Domański observed that the ruling party’s lead over its nearest rival, the liberal Civic Platform (PO), has remained stable for years. There does not seem to be “a political climate for change,” he asserted. The return of Donald Tusk to Polish politics from his post in the EU has not changed anything.

“Even a united opposition bloc would probably not be enough to be a dealbreaker,” he said. The only thing he thinks the opposition could do to change its fortunes would be to have a new leader in the shape of Warsaw Mayor Rafał Trzaskowski, who lost the presidential election very narrowly to Andrzej Duda and polled 49 percent of the vote.
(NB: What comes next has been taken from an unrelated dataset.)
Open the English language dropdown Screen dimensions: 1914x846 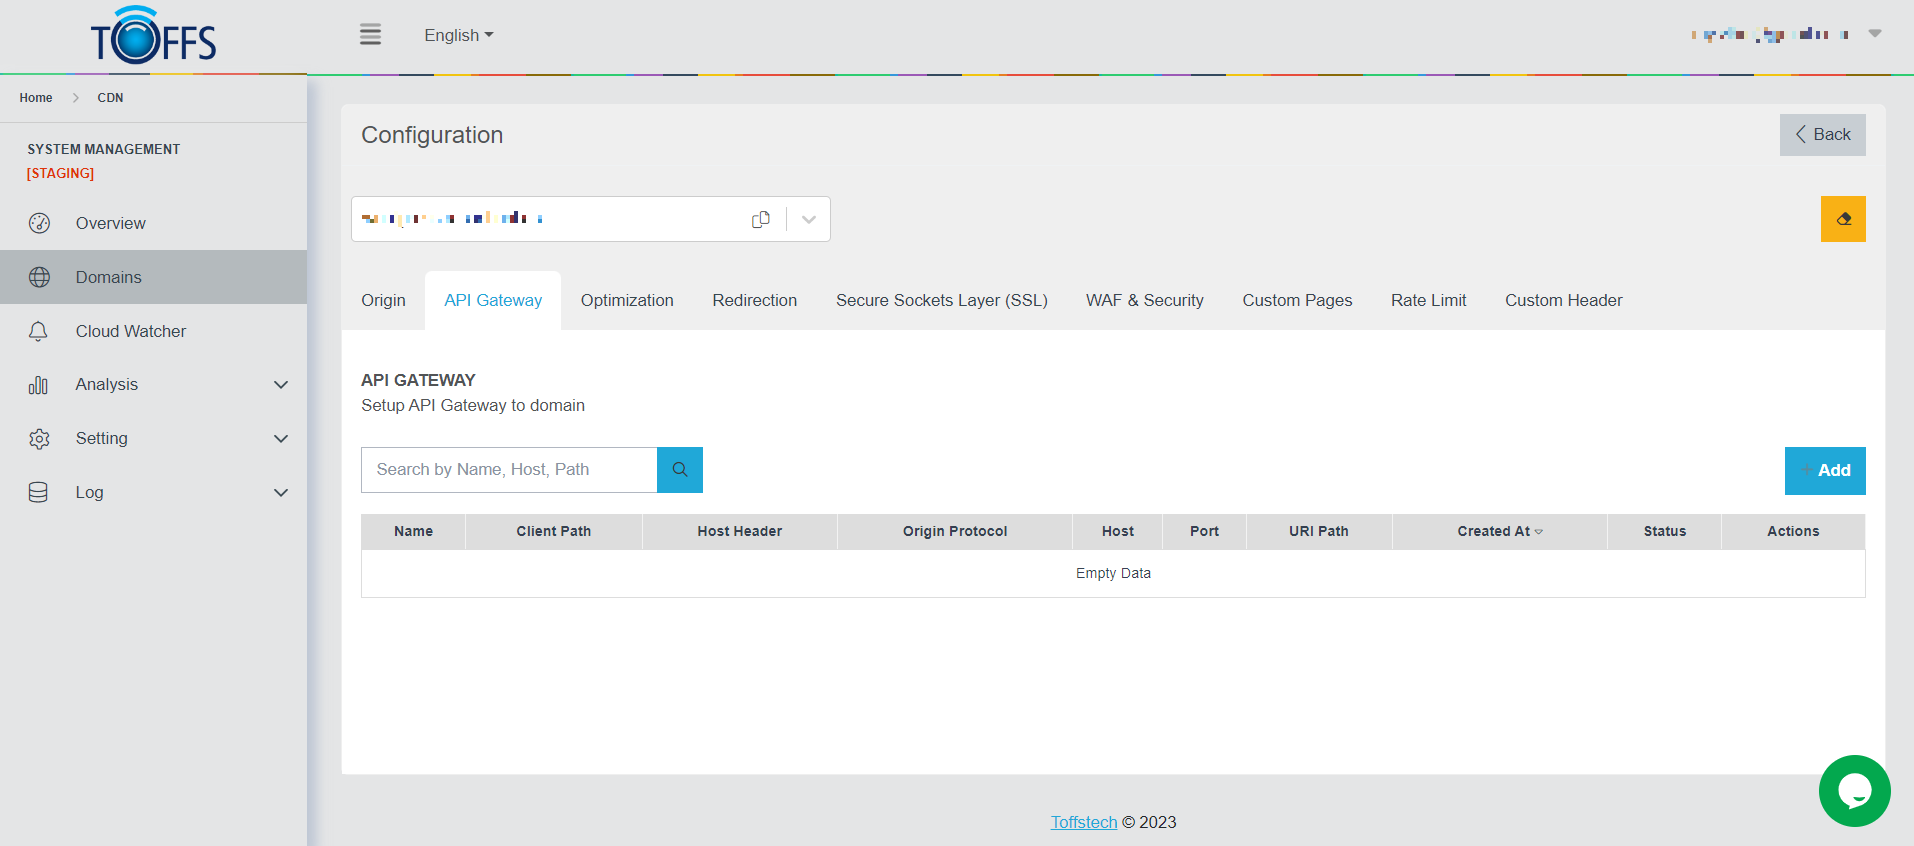tap(458, 35)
His presence might persuade undecided voters that the Civic Platform had something new to offer. 

The ruling party’s support, according to the Politico Europe Poll of Polls, is at 37 percent, 9 percent ahead of the Civic Platform. However, this is 6 percent down on where the ruling party was at the last parliamentary elections in 2019 when they scored a narrow majority in the Lower House but failed to secure a majority in the Senate.

Despite the government’s stances on both the war in Ukraine and the migration crisis on the border with Belarus, popular support for it has not risen significantly since it fell in the aftermath of the dispute over the Polish Constitutional Court’s ruling on the tightening of the abortion law. It has actually returned to where it was when the ruling party won the 2015 parliamentary elections and obtained a majority in the Lower House thanks to the Left failing to cross the election threshold for electoral coalitions.